Le principe, en trois étapes
- On rassemble la masse. Toutes les mises engagées sur un même type de pari, pour une même course, forment un ensemble unique. Les paris simples gagnants ne se mélangent pas aux couplés : chaque type a sa propre masse.
- On retire le prélèvement. Une part est prélevée sur cette masse. Elle finance la filière hippique, la fiscalité et le fonctionnement de l’opérateur.
- On divise. Ce qui reste est partagé entre les tickets gagnants, au prorata des mises engagées sur la combinaison gagnante.
Le rapport n’est donc pas fixé par quelqu’un qui estimerait les chances du cheval. Il est le résultat arithmétique d’une division.
Pourquoi un favori rapporte peu
Si un cheval concentre une grande part des mises et qu’il gagne, la somme à partager reste la même mais le nombre de gagnants est élevé : chacun reçoit peu. À l’inverse, un cheval peu joué qui l’emporte partage la masse entre très peu de tickets, d’où un rapport élevé.
Autrement dit, le rapport ne mesure pas la qualité du cheval : il mesure ce que le public en pensait. Un rapport élevé signale un désaccord entre le résultat et l’opinion majoritaire, rien de plus.
Pourquoi la cote bouge jusqu’au départ
Puisque le rapport dépend de la répartition finale des mises, tout pari engagé modifie légèrement l’équilibre. Les cotes affichées avant la course sont donc des estimations provisoires qui se déplacent, souvent nettement dans les dernières minutes, lorsque les volumes s’intensifient.
Les non-partants
Lorsqu’un cheval est déclaré non-partant, les mises qui le concernaient sont traitées selon des règles publiées à l’avance — remboursement ou report selon le type de pari. C’est l’un des points où il vaut la peine de lire les conditions de l’opérateur plutôt que de supposer.
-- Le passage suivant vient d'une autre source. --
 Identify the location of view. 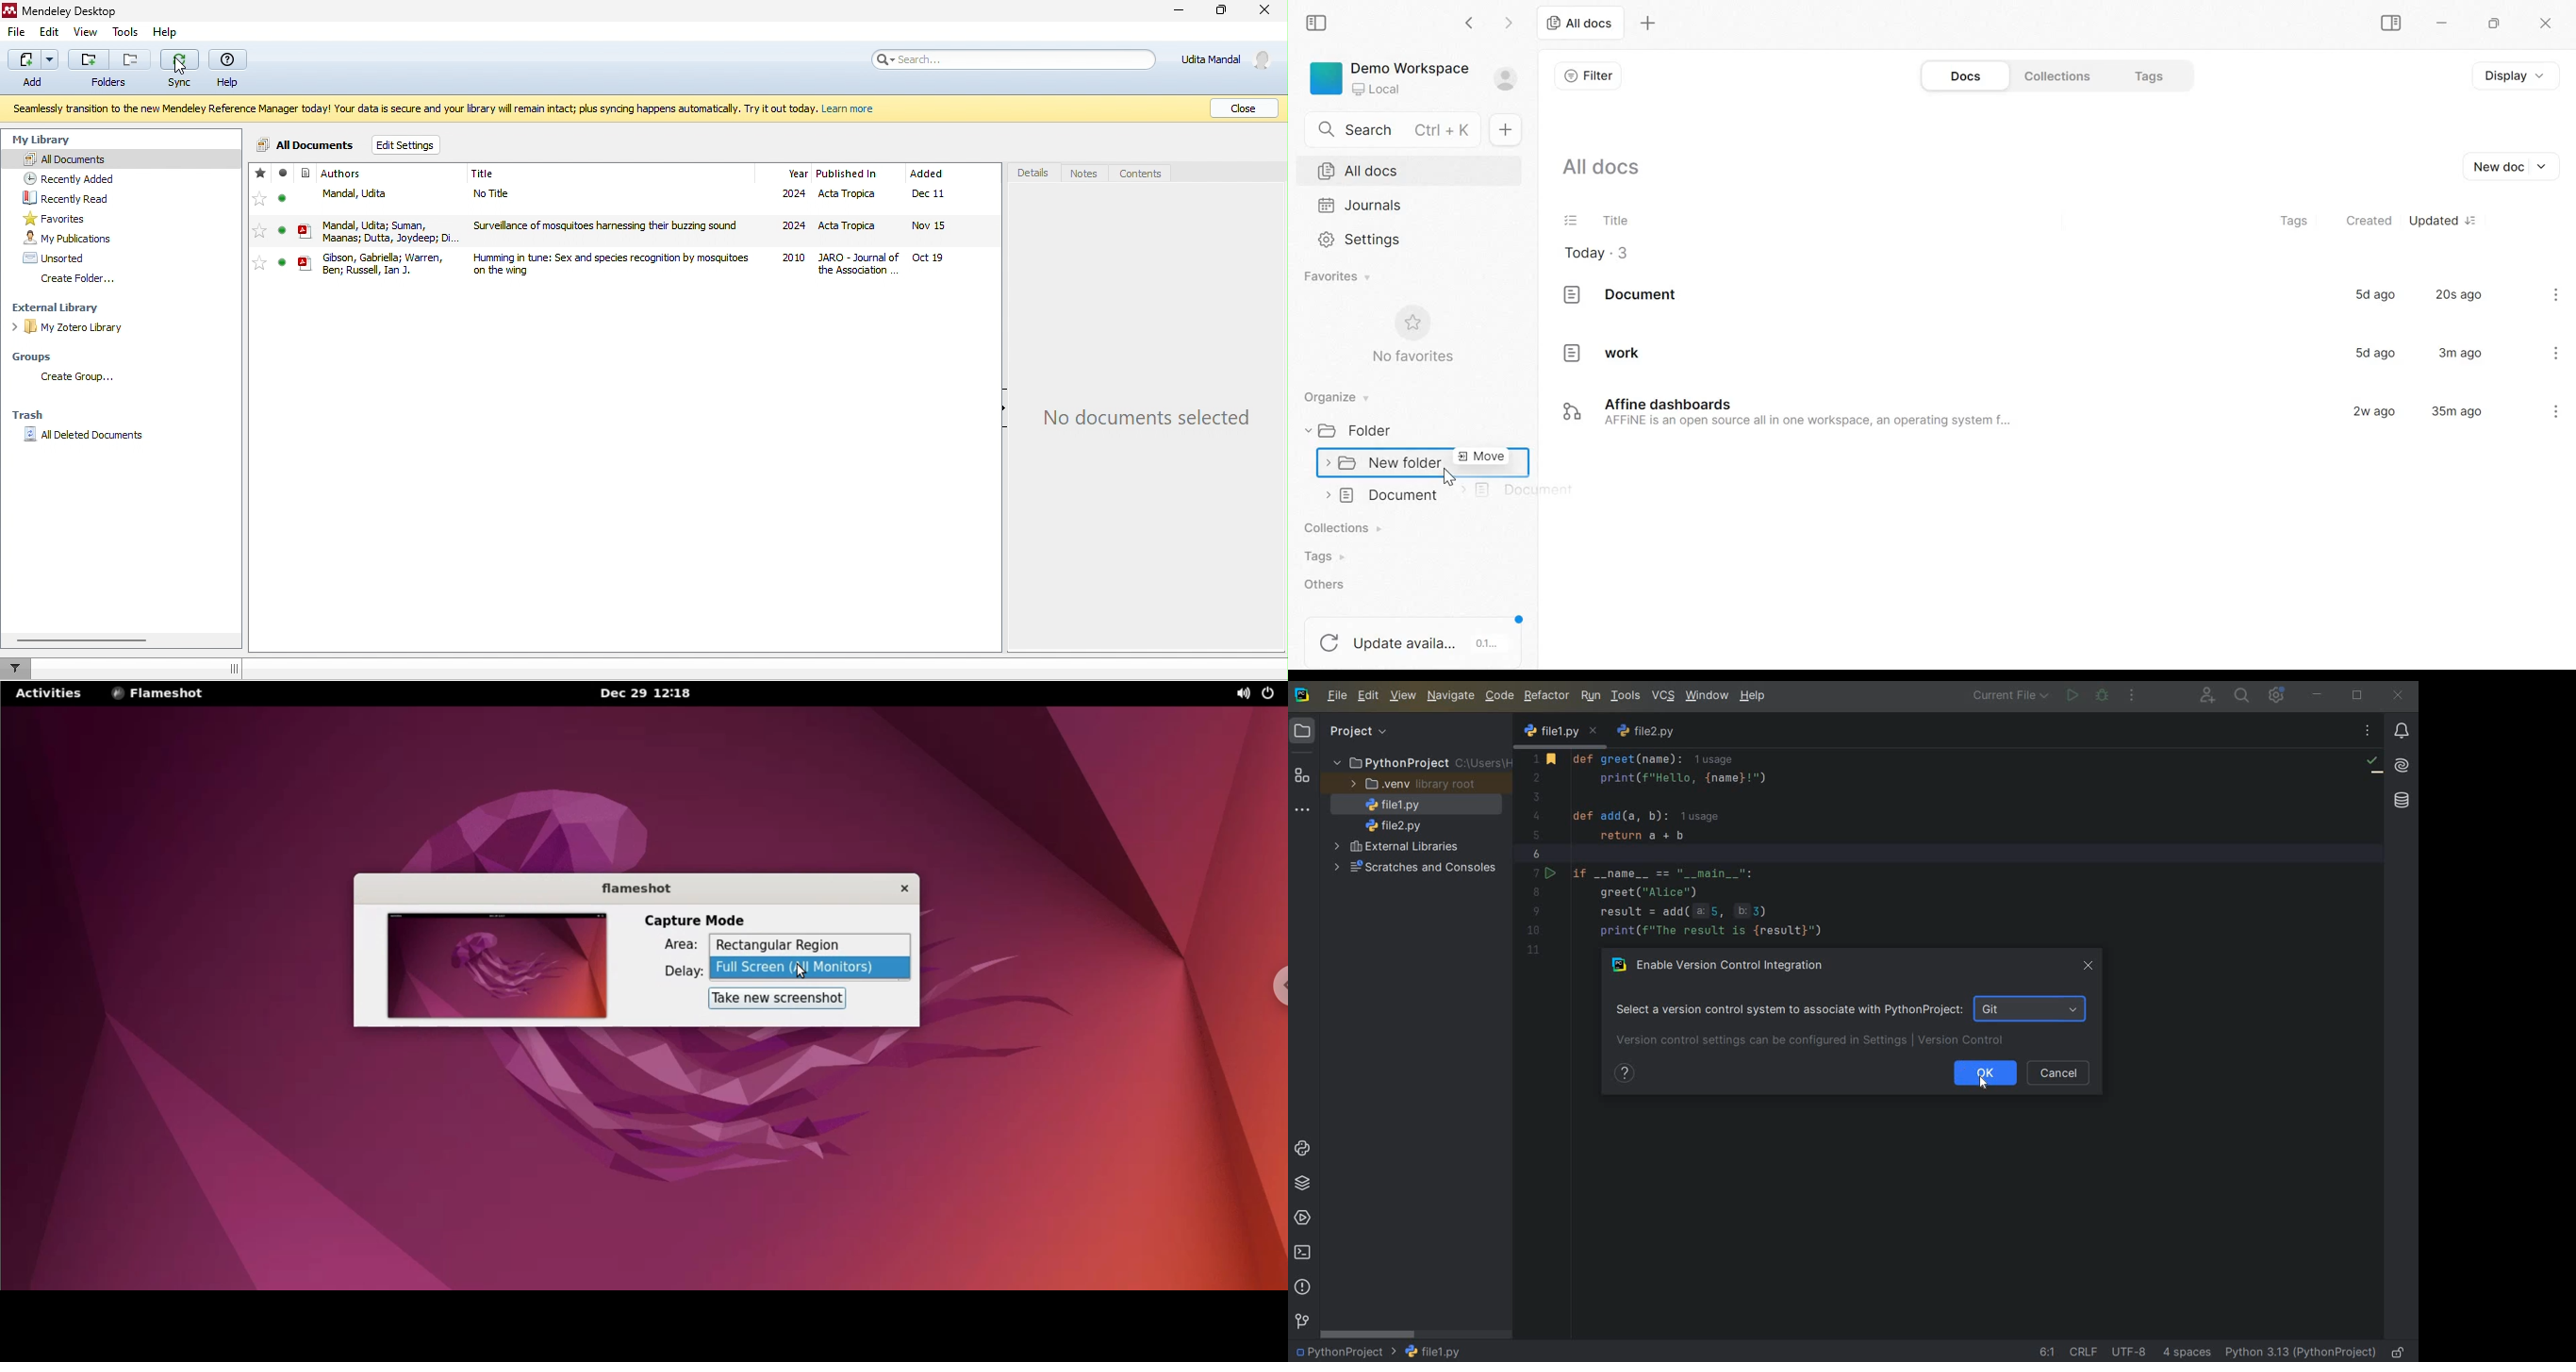
(85, 32).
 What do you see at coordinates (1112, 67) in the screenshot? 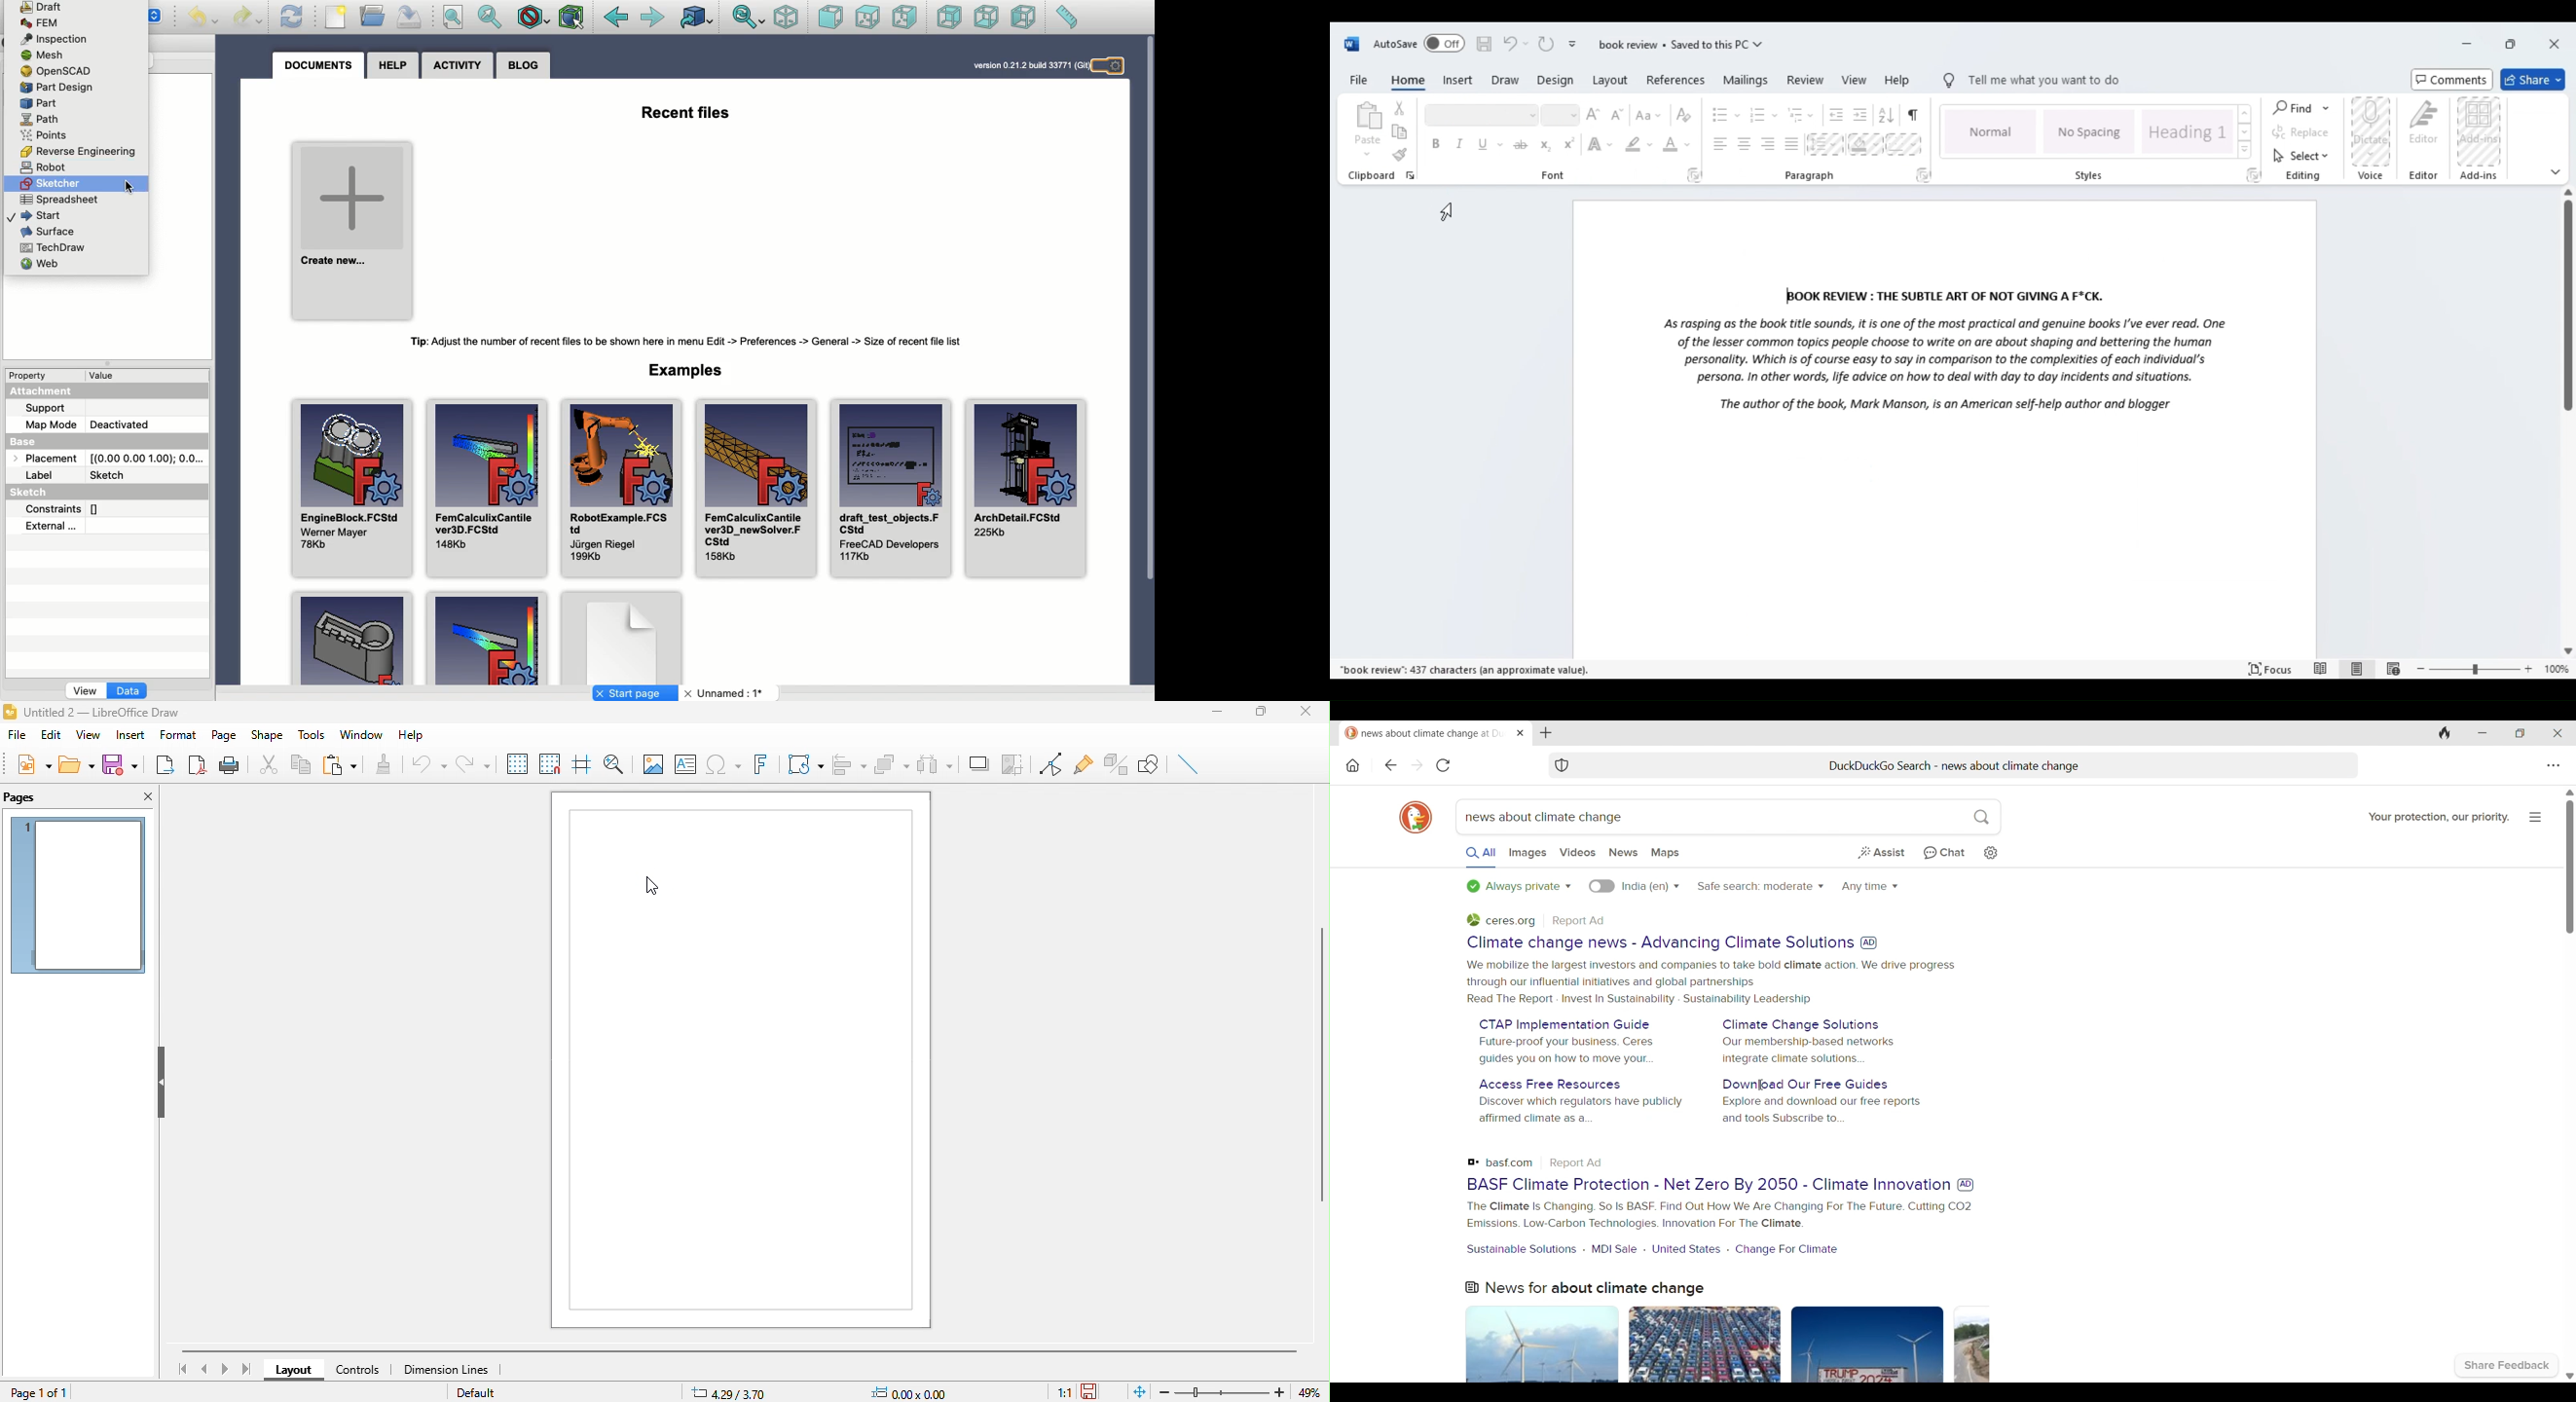
I see `Settings` at bounding box center [1112, 67].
Trois erreurs de raisonnement fréquentes
- « Ce cheval est sous-coté, donc c’est une bonne affaire. » La cote ne dit rien de la valeur réelle : elle dit ce que le public a joué. Le pari n’est intéressant que si vous avez une raison indépendante de penser que le public se trompe.
- « Un gros rapport signifie un gros gain. » Seulement si vous détenez le ticket, ce qui est par construction rare.
- « Les rapports finiront par s’équilibrer. » Chaque course est indépendante. Aucune série passée ne modifie la suivante.